Well, things get more refined as you make mistakes. I’ve had a chance to make a lot of mistakes. Your aesthetics get better as you make mistakes. But the real big thing is: if you’re going to make something, it doesn’t take any more energy—and rarely does it take more money—to make it really great. All it takes is a little more time. Not that much more. And a willingness to do so, a willingness to persevere until it’s really great.
Oh yeah, absolutely. I mean, it’s sort of like … you know your olfactory sense is your most poignant sense in terms of its connection to your memory? You can smell something, in your thirties, and it’ll take you right back to when you were seven years old. The gift that Bob gave me was that connection and sense of smell, that strong connection back to some wonderful era of this valley that I lived in but [only] through him got a very strong sense of what it was. It’s hard to explain. But if you could sort of transmit—when you smell that smell, and it takes you back to when you were seven—if you could give that to somebody else, that was kind of what he was able to give to me. And I don’t know how it happens, but you know it. And I was curious.

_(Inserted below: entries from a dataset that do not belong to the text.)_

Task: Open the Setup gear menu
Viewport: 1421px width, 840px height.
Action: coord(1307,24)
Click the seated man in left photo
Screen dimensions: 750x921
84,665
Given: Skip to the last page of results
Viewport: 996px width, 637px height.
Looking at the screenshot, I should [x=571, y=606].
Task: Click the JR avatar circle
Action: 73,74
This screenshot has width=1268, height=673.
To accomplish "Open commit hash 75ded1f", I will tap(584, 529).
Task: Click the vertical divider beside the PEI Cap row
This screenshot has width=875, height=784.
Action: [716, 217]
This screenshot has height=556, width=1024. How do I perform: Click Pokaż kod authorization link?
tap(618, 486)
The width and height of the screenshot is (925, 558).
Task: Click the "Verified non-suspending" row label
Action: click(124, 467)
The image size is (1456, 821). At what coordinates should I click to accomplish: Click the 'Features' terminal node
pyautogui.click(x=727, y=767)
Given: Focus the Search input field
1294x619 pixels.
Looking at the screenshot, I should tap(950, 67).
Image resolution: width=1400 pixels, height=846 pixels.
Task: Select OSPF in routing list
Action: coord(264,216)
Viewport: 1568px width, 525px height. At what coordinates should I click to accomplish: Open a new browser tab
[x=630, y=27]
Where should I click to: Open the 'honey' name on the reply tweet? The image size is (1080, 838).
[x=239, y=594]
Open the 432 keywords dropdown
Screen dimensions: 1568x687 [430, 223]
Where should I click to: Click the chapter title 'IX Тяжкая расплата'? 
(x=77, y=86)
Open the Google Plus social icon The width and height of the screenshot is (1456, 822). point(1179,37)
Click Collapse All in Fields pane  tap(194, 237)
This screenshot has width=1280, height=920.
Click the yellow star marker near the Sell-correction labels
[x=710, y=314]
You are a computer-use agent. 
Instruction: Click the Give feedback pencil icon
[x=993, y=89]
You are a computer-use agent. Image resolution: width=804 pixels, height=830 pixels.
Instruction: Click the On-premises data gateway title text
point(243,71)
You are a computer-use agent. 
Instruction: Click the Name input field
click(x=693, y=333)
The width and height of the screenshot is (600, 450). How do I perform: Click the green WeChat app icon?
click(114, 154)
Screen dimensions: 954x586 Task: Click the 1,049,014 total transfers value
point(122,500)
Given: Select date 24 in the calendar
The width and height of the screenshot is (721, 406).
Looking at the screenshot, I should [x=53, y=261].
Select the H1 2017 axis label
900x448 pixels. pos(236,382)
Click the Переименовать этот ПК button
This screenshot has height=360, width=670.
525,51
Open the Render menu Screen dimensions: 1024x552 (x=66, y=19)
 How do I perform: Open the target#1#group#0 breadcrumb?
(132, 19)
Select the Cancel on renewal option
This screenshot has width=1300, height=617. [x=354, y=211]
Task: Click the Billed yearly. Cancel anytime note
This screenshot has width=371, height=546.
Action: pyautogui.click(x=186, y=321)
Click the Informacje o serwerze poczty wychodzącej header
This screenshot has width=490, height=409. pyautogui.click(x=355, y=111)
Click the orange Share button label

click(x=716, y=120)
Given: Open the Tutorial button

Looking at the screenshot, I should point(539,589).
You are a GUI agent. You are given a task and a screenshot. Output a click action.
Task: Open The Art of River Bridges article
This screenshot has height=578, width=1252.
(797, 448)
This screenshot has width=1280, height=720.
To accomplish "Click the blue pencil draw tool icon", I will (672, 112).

In normal life, the difference in dynamic range from average to best is usually 30, 40, 50 percent. Twice as good: rarely. So the difference between an average meal in downtown Palo Alto tonight and the best one—maybe it’s two to one. Flight home, if you’re going home for the holidays: 50 percent difference. Rental cars, breakfast cereals. I don’t know, pick one. But I saw that Woz [Apple co-founder Steve Wozniak]—one guy—having meetings in his head could run circles around two hundred engineers at Hewlett-Packard. That’s what I saw. And I thought, “Wow.” And I didn’t really understand it at first. Then I started to understand it. It took me about ten years to actually try to put it into practice.
We don’t have to go home at night and tell our kids when they say, “Well, what do you do? What did you do today?” “Well, I worked on our next-generation server, you know, that’ll be powering something or other.” We can say, “I worked on our next-generation iPad. You know, the ones that you use in school.” And that’s a really wonderful thing.